The next piece in this series will build a proper multivariate model of locals-market GGR growth, rather than the single-variable regressions used throughout this report. That means extending the historical NGCB dataset back through the 2008–2011 recession and the 2020–2021 pandemic — deliberately not done here, for the confounding reasons explained above — but this time with explicit control variables for the recession and the government-mandated closures, so those periods can finally contribute real evidence instead of noise or false signal. Alongside that extended dataset, the model will incorporate Las Vegas MSA employment and unemployment data, regional housing-price indices (FHFA/Case-Shiller), consumer confidence measures, and at least one regional leading indicator — Port of Los Angeles and Long Beach inbound container volume, tested explicitly for a lag structure against Southern California migration and visitation into Clark County, rather than assumed as a same-period correlation. One methodological commitment worth stating plainly in advance: simply lengthening the dataset without those controls would not be an improvement on this report — it would risk manufacturing an apparent population-revenue relationship out of the recession and pandemic years that is really just two series responding separately to the same shock, which is a worse and more misleading result than the honest null finding presented here.

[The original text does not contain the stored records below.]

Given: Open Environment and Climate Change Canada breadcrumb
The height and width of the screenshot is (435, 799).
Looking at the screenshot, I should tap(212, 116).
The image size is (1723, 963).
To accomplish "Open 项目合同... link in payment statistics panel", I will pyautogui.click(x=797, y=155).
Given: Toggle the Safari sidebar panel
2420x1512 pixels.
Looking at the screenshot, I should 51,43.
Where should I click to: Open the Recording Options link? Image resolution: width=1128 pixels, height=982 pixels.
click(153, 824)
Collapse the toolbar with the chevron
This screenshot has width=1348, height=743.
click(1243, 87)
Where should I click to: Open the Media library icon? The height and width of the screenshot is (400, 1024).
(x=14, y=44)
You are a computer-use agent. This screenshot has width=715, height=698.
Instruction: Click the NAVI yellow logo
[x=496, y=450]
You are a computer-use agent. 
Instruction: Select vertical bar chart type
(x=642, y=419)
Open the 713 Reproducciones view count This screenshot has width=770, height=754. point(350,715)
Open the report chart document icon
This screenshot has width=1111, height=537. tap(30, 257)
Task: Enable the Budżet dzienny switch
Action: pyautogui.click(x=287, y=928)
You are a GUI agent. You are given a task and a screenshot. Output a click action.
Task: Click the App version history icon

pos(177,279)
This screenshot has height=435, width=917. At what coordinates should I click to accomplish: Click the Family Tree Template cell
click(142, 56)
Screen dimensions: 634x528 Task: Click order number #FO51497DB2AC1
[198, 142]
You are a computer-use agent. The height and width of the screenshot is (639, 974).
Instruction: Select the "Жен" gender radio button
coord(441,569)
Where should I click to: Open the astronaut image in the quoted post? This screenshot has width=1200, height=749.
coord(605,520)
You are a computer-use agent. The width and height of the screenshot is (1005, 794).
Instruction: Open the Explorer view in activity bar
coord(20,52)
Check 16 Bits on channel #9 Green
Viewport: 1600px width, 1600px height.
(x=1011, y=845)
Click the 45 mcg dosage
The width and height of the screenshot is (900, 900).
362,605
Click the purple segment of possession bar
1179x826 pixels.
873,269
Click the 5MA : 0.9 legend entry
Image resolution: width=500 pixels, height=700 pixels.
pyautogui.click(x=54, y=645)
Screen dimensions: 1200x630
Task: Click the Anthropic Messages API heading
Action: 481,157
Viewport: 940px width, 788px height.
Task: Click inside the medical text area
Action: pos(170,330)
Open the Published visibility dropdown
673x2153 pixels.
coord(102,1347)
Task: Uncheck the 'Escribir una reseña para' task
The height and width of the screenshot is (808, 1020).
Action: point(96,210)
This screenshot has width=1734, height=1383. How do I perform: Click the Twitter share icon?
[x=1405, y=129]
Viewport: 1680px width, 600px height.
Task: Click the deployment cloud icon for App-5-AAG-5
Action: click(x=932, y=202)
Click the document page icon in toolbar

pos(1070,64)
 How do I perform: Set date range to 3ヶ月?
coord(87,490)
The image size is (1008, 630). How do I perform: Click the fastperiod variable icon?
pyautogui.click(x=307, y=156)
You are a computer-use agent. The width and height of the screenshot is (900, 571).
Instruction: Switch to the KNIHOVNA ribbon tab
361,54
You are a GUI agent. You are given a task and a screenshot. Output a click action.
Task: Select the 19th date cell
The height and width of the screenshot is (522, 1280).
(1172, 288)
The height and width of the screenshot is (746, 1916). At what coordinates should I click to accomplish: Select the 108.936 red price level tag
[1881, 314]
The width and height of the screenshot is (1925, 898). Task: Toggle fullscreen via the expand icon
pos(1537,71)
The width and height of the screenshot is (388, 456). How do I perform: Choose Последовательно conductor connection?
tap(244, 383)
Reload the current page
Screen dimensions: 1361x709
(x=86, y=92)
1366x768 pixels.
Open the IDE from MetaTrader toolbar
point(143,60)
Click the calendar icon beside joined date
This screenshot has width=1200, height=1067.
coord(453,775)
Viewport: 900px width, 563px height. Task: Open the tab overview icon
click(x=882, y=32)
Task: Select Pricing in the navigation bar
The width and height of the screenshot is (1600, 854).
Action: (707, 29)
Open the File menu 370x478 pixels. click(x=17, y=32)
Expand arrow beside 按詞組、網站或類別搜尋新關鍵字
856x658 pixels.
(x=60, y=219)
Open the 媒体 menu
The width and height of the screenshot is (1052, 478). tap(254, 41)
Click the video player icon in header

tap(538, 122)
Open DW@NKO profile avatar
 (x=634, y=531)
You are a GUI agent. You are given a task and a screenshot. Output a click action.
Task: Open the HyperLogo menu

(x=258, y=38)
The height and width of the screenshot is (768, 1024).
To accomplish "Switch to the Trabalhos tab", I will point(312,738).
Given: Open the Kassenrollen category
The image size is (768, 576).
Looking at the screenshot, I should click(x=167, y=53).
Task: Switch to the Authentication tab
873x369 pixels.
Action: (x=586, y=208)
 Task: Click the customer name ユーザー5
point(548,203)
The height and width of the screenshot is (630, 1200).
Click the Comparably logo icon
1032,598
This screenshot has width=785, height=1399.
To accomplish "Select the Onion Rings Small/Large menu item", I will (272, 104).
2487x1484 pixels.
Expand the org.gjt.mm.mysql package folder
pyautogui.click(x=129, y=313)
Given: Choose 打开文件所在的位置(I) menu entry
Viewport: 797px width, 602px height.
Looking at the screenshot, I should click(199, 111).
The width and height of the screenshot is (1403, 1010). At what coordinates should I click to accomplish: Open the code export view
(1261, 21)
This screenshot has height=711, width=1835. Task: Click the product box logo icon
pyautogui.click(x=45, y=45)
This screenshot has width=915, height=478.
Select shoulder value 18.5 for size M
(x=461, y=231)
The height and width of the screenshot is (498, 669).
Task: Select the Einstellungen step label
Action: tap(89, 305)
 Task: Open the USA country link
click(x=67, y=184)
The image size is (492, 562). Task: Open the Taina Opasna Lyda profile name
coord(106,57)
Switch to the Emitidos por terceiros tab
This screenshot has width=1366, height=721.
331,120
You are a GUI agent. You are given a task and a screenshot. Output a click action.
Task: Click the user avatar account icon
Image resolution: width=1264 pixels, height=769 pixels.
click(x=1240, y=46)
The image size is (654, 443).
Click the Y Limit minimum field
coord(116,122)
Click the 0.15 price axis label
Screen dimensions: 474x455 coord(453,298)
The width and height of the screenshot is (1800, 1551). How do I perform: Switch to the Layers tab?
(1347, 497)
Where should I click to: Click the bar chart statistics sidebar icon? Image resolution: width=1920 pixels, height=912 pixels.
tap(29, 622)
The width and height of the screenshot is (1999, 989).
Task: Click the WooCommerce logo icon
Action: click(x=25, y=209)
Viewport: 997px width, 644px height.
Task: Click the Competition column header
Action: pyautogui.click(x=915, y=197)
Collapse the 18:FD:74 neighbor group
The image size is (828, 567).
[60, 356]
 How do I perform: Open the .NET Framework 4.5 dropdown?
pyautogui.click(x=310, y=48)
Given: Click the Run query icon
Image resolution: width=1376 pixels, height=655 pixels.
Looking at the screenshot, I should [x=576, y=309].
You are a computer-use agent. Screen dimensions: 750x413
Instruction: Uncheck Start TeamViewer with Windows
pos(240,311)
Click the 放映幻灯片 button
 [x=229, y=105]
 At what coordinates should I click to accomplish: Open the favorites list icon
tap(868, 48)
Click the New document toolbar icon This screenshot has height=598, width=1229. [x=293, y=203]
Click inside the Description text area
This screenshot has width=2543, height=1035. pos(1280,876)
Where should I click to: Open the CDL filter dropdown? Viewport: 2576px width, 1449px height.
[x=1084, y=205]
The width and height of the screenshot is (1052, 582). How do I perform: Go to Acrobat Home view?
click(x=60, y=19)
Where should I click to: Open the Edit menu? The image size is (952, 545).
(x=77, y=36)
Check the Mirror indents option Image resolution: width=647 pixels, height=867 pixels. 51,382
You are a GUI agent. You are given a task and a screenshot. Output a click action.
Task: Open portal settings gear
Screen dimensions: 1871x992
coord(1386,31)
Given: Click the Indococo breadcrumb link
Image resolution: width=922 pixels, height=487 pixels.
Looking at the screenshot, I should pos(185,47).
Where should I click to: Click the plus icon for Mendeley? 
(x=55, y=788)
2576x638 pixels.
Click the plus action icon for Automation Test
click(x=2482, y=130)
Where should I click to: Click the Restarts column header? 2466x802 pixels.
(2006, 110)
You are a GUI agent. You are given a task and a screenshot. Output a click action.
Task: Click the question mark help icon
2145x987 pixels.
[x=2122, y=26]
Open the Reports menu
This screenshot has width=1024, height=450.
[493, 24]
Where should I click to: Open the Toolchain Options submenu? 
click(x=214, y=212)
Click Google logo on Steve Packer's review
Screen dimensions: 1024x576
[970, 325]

That report will also carry over five specific open items from this one: resolving whether RRR's disclosed 65+ income-growth projection is modeled independently of its population projection, which determines whether this report's Scenario B (~4.21%/year) is real evidence or a restated population figure; confirming this report's cohort-survival migration decomposition — the finding that Clark County's inflow arrives at ages 50–64 rather than 65+ — against IRS Statistics of Income age-bracketed migration data, which measures actual address changes rather than inferring migration as a residual; quantifying the price, capital-reinvestment, and loyalty-engagement effects this report named but did not test; independently verifying the Balance of County population approximation against Clark County Comprehensive Planning's own small-area geography; and reporting a formal influential-observation sensitivity table (regression with and without 2024 — the Durango year — with Cook's distance and slope comparison) to formally establish what the clean-years analysis in this report demonstrates informally: that 2024 is a high-leverage supply-shock observation, not an anomaly in the population-revenue relationship itself.